• **Travail demandé**:
1) Présentez sous forme de liste le paragraphe de l'extrait sur les bois de Porchefontaine qui commence par « Outré, Louis XV donna », en conservant ses faits principaux.
2) Reproduisez sans aucune modification le passage de l'extrait sur les bois de Porchefontaine allant de « Le Bailly de » à « prévenir le roi. ».

• **Extrait choisi**:
• • • •

Le Bailly de Versailles s’en émut enfin et voulut mettre un terme à ces déprédations, mais ne put intervenir lui-même car les bois appartenaient aux Célestins. Seuls ceux-ci, en étant les seigneurs, avaient droit de haute et basse justice sur leurs terres. Perplexe, il alerta le Procureur du roi au Baillage qui en avertit le maréchal de Noailles, gouverneur de Versailles. Le roi était à Marly avec la Cour. Le 10 février, le maréchal et Narbonne, premier commissaire de police de la ville, envoyèrent chacun un courrier prévenir le roi.
Outré, Louis XV donna immédiatement l’ordre à M. de Champigny de faire marcher sur Porchefontaine les Gardes-françaises et les Gardes-Suisses. Le jeudi 11 février les Suisses occupèrent les barrières de l’avenue de Paris et de la route de Sceaux interdisant toute rentrée de bois dans la ville. Les bois furent cernés par la troupe et les malandrins s’enfuirent dans toutes les directions, plusieurs furent blessés, un enfant tué par la chute d’un arbre. Cent Gardes-Suisses furent cantonnés à la ferme des Célestins, le reste bivouaquant dans les bois. Le vendredi, il fut proclamé dans la ville à son de trompe la « défense aux habitants de Versailles d’aller chercher du bois à Porchefontaine ».

• • • •

• **Données fournies**:
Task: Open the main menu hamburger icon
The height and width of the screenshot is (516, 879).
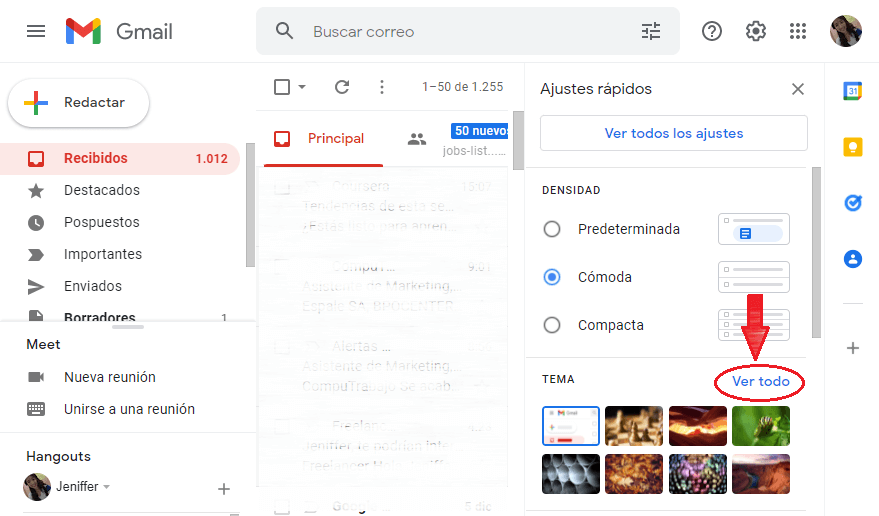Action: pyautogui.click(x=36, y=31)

• • • •

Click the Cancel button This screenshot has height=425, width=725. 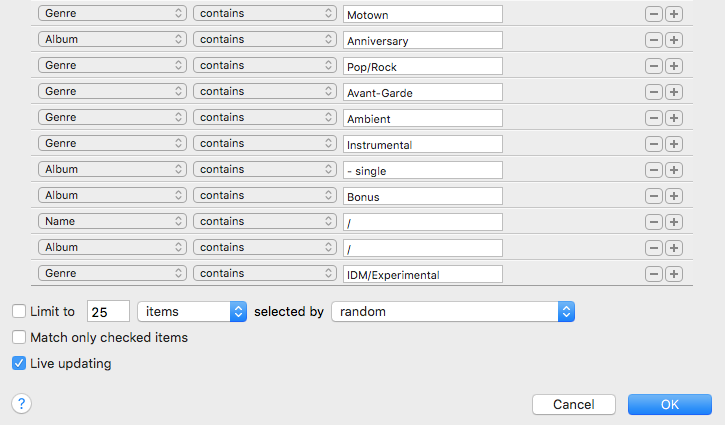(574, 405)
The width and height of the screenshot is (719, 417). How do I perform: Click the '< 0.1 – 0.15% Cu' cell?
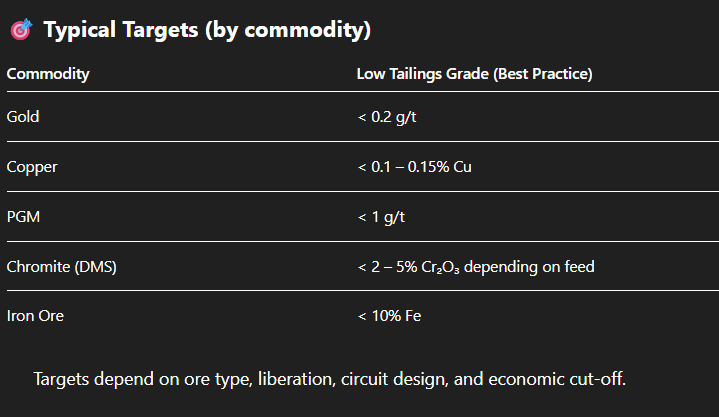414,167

• • • •

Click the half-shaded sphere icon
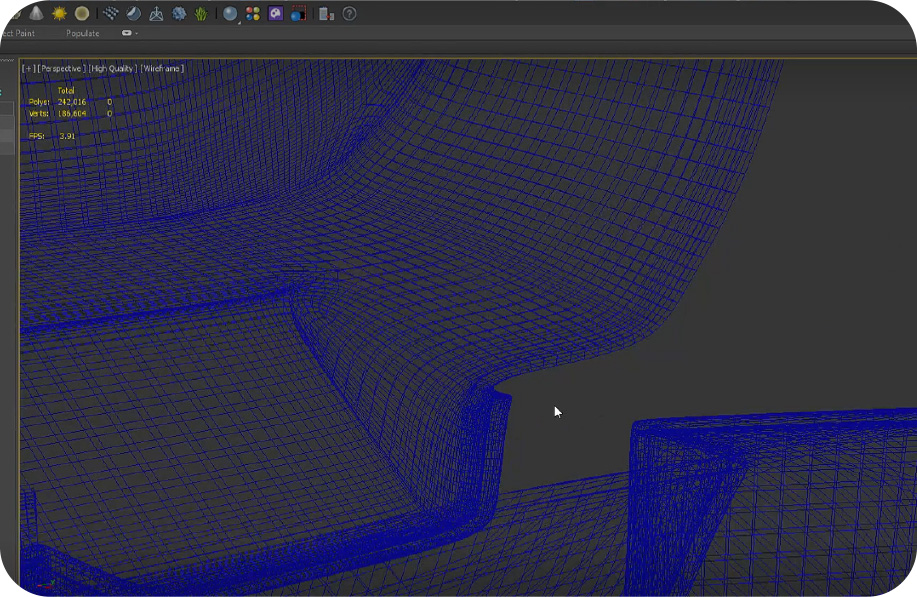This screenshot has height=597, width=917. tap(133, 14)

• • • •

• **Réponses par tâche**:
1)
- Louis XV, outré, ordonne à M. de Champigny de faire marcher les Gardes-françaises et les Gardes-Suisses sur Porchefontaine.
- Le jeudi 11 février, les Suisses occupent les barrières de l'avenue de Paris et de la route de Sceaux, ce qui interdit toute rentrée de bois dans la ville.
- La troupe cerne les bois. Les malandrins s'enfuient, plusieurs sont blessés et un enfant est tué par la chute d'un arbre.
- Cent Gardes-Suisses sont cantonnés à la ferme des Célestins, et les autres bivouaquent dans les bois.
- Le vendredi, une proclamation faite à son de trompe défend aux habitants de Versailles d'aller chercher du bois à Porchefontaine.

2)
Le Bailly de Versailles s’en émut enfin et voulut mettre un terme à ces déprédations, mais ne put intervenir lui-même car les bois appartenaient aux Célestins. Seuls ceux-ci, en étant les seigneurs, avaient droit de haute et basse justice sur leurs terres. Perplexe, il alerta le Procureur du roi au Baillage qui en avertit le maréchal de Noailles, gouverneur de Versailles. Le roi était à Marly avec la Cour. Le 10 février, le maréchal et Narbonne, premier commissaire de police de la ville, envoyèrent chacun un courrier prévenir le roi.